Initial module setup

2025-09-15 21:46:53 +00:00 · 2020-06-14 22:53:20 +02:00
parent 492f4d304f
commit c7f598e3b0
8 changed files with 154 additions and 1 deletions
--- a/modules/fts-client/src/main/scala/docspell/ftsclient/FtsBasicResult.scala
+++ b/modules/fts-client/src/main/scala/docspell/ftsclient/FtsBasicResult.scala
@@ -0,0 +1,19 @@
+package docspell.ftsclient
+
+import cats.data.NonEmptyList
+import cats.implicits._
+import docspell.common._
+
+import FtsBasicResult.AttachmentMatch
+
+final case class FtsBasicResult(item: Ident, attachments: NonEmptyList[AttachmentMatch]) {
+
+  def score: Double =
+    attachments.map(_.score).toList.max
+}
+
+object FtsBasicResult {
+
+  case class AttachmentMatch(id: Ident, score: Double)
+
+}
--- a/modules/fts-client/src/main/scala/docspell/ftsclient/FtsClient.scala
+++ b/modules/fts-client/src/main/scala/docspell/ftsclient/FtsClient.scala
@@ -0,0 +1,18 @@
+package docspell.ftsclient
+
+import fs2.Stream
+
+/** The fts client is the interface for docspell to a fulltext search
+  * engine.
+  *
+  * It defines all operations required for integration into docspell.
+  * It uses data structures and terms of docspell. Implementation
+  * modules need to translate it to the engine that provides the
+  * features.
+  */
+trait FtsClient[F[_]] {
+
+  def searchBasic(q: FtsQuery): Stream[F, FtsBasicResult]
+
+  def indexData(data: TextData): F[Unit]
+}
--- a/modules/fts-client/src/main/scala/docspell/ftsclient/FtsQuery.scala
+++ b/modules/fts-client/src/main/scala/docspell/ftsclient/FtsQuery.scala
@@ -0,0 +1,10 @@
+package docspell.ftsclient
+
+import docspell.common._
+
+/** A fulltext query.
+  *
+  * The query itself is a raw string. Each implementation may
+  * interpret it according to the system in use.
+  */
+final case class FtsQuery(q: String, collective: Ident, limit: Int, offset: Int)

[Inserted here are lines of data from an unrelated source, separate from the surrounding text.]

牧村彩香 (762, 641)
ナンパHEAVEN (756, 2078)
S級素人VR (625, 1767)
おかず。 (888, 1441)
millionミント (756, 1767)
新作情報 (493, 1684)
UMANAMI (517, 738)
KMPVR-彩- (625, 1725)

--- a/modules/fts-client/src/main/scala/docspell/ftsclient/TextData.scala
+++ b/modules/fts-client/src/main/scala/docspell/ftsclient/TextData.scala
@@ -0,0 +1,5 @@
+package docspell.ftsclient
+
+import docspell.common._
+
+final case class TextData(item: Ident, attachment: Ident, collective: Ident, text: String)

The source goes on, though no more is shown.